# Force Break Refresher?



## dwshunt (Apr 26, 2003)

Do you need to give a refresher every year to your dog? My BLF dropped a few birds at my feet last year and I wasn't happy about it. I force broke her myself two years ago and was very happy with her. 
She dropped both duck and pheasant if that helps.

Thanks


----------



## NDTerminator (Aug 20, 2003)

It's a good idea to step back and revisit all training tasks periodically. Some, like basic OB, I do a couple times a week. Force Fetch is something I revist once every 2-3 months. It's pretty rare that I actually have to do an ear pinch, but going through the motions reinforces it very well for my dog. I also revisit Force To Pile roughly once every 3-4 months.

You made a basic mistake in letting your dog drop birds without immediately doing a correction via ear pinch or ecollar nick. Gundogs periodically test their limits, and your's may have learned that it can drop a bird if it wants.

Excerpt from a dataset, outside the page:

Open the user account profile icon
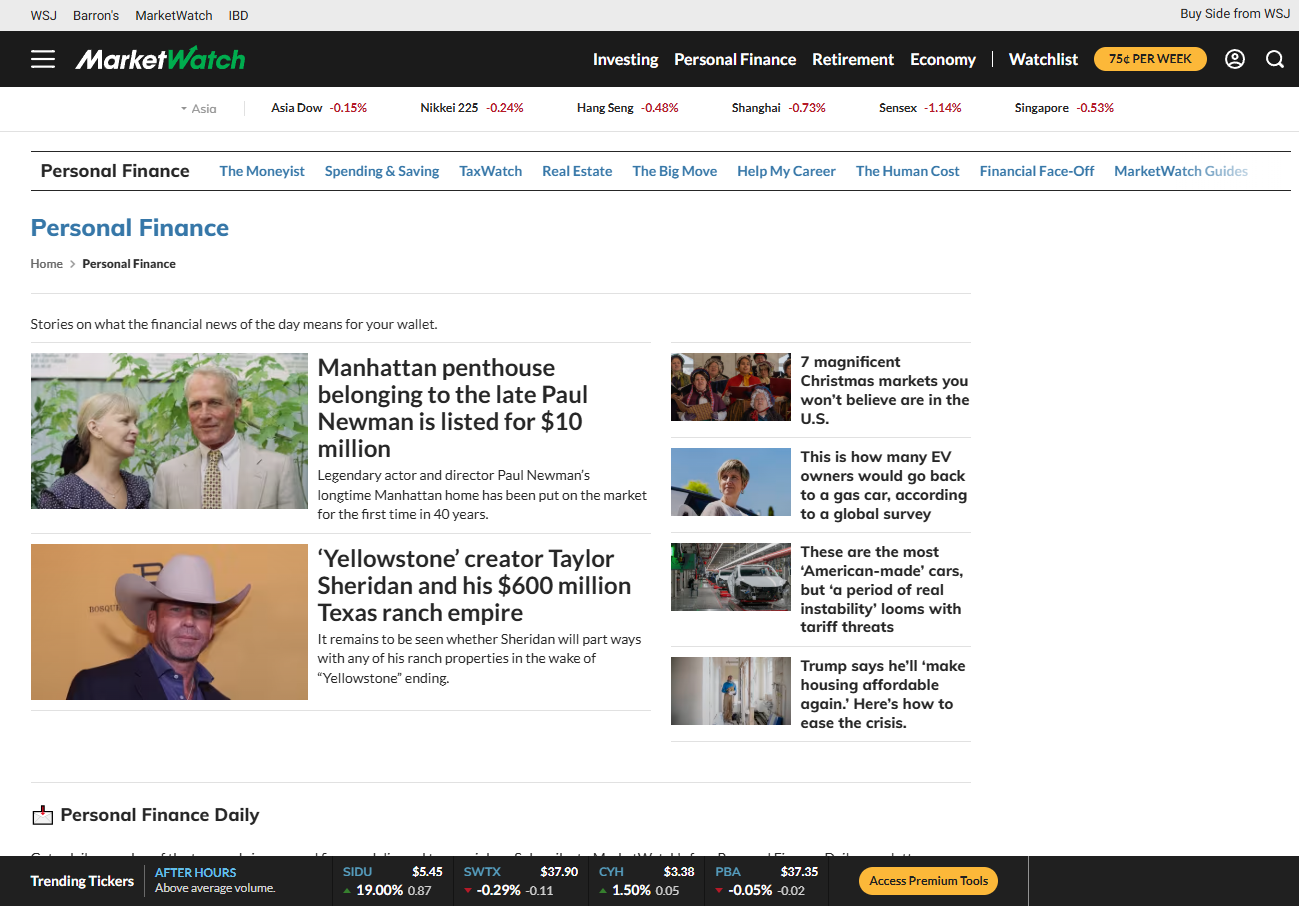 (1235, 59)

Anytime this happens in the future, you need to do a correction immediately so the dog knows completing the retrieve is not optional and that the rules haven't changed.

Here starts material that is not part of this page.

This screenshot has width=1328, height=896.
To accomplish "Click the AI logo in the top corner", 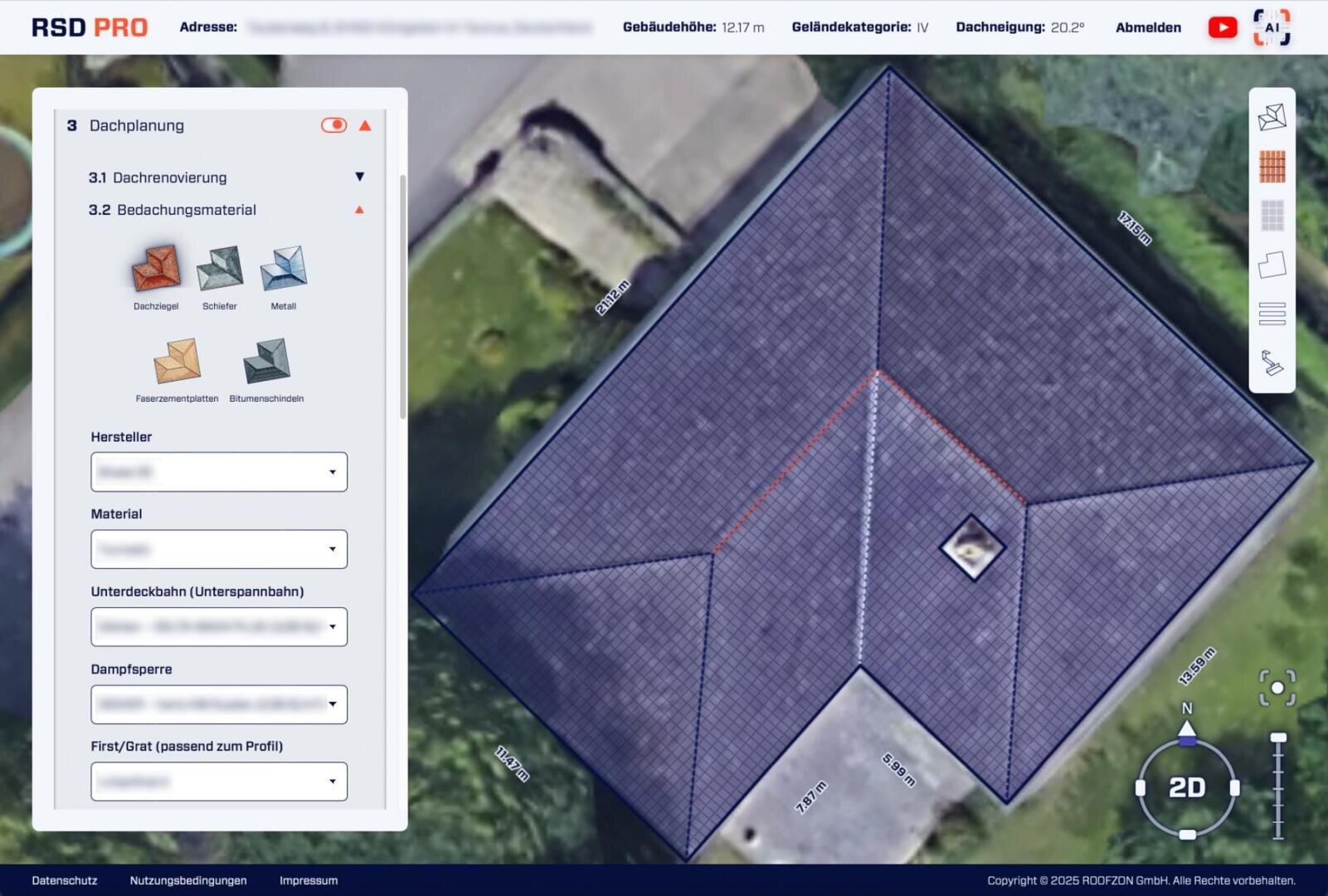I will 1273,27.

Don't know if you collar conditioned your dog and followed up with Force To Pile and Water Force with the ecollar, but if so, this is an even faster and more effective way to immediately correct a refused retrieve...


----------



## dwshunt (Apr 26, 2003)

Thanks for the info. She is collar conditioned just last spring, but I never used it for force breaking. I'll use it this spring for sure and remember to give a correction immediately the next time she drops a bird. I was a little nervous to give her a correction with the bird problem, but should have known better.

Thanks


----------



## brianb (Dec 27, 2005)

NDT hit it on the head. Keep the standard high while hunting and you won't have too many problems. Never let them drop a bird until you say so.


----------